As very many have already pointed out, that was indeed a crap article. I don't want to spend any time quoting it and going "WTF?!", but I *do* want to link to OpenEXR, which is a file format for managing HDR images. It typically uses 16-bit floating point numbers per pixel, which seems to give a decent brightness range. It's cool to watch the same image rendered using different levels of "virtual exposure". It's by Industrial Light and Magic, which some of you might have heard of. I have, of course, no affiliation with either, just wanted to link to something relevant.
main(O){10<putchar(4^--O?77-(15&5128 >>4*O):10)&&main(2+O);}
Hello mods.
Bit-tech.net has an Article on Half Life-Lost Cost which has screenshots showing effect of HDR and link to a video.
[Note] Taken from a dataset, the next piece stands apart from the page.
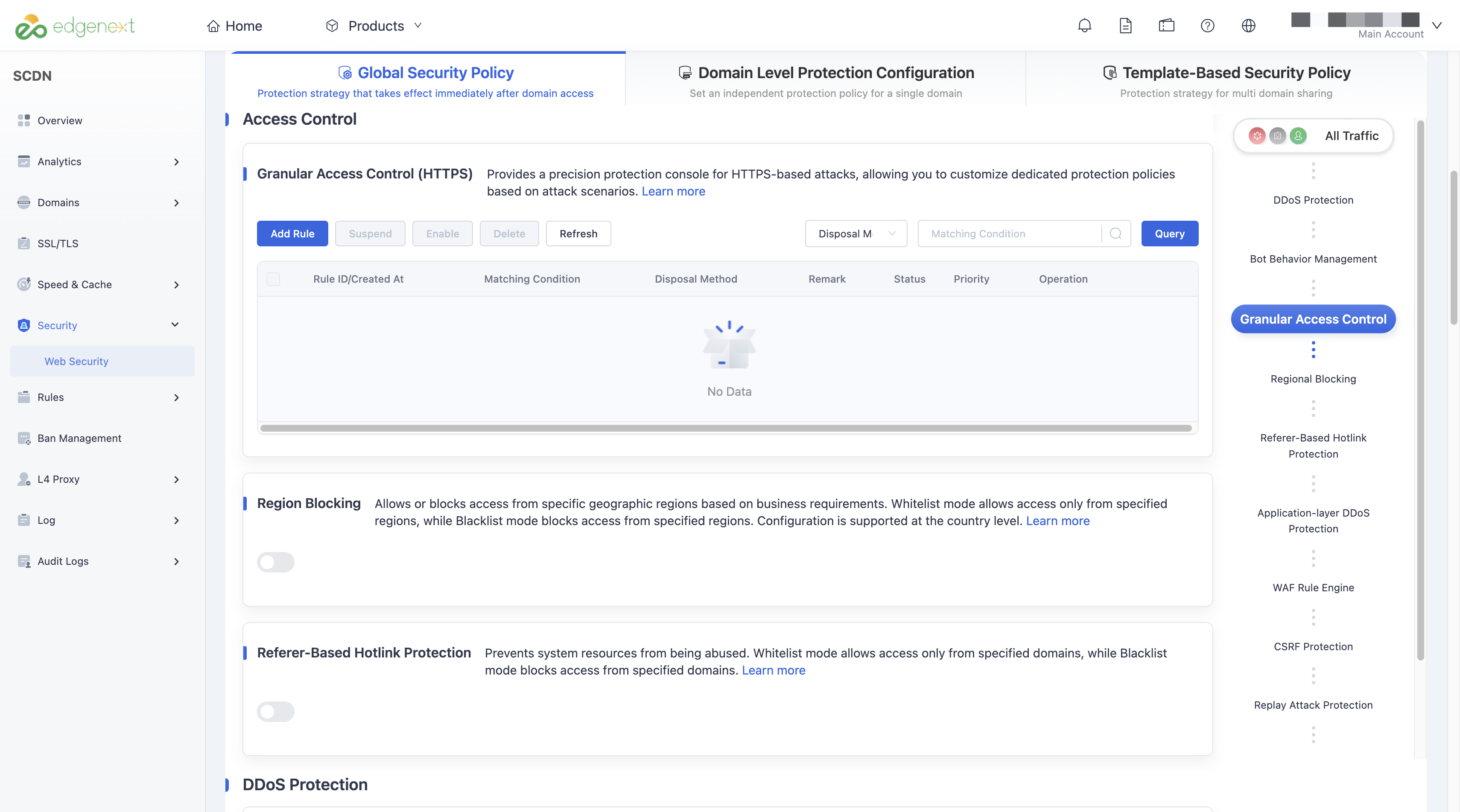Open Template-Based Security Policy tab

click(1226, 80)
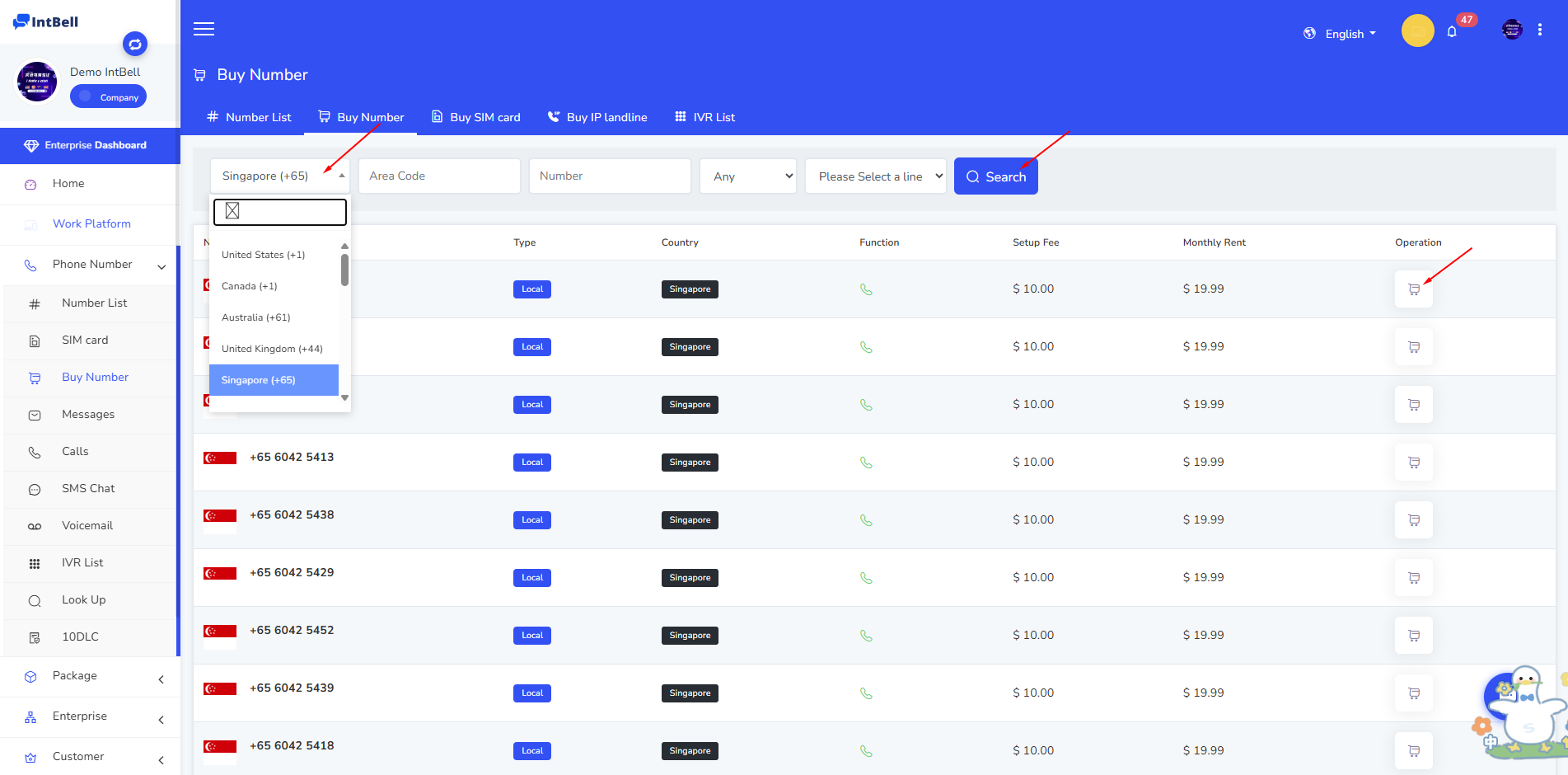Click the Search button
1568x775 pixels.
point(995,176)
There are four sorts of people in the world: fools, lunatics, idiots and morons. - Umberto Eco, Foucaut's pendulum.
Going outside made you realise how much we're missing? [/basement-joke]
Great post.
Thanks
Turning up the contrast and brightness on a sprite does not strike me as revolutionary. Is there something special about how they're doing it?
I work for the Department of Redundancy Department.
Paul Debevec, through his papers on acquiring low dynamic range imagery and turning that into high dynamic range imagery - and a utility to go with it coded with help from others; HDRshop, has made HDR accessible and popular.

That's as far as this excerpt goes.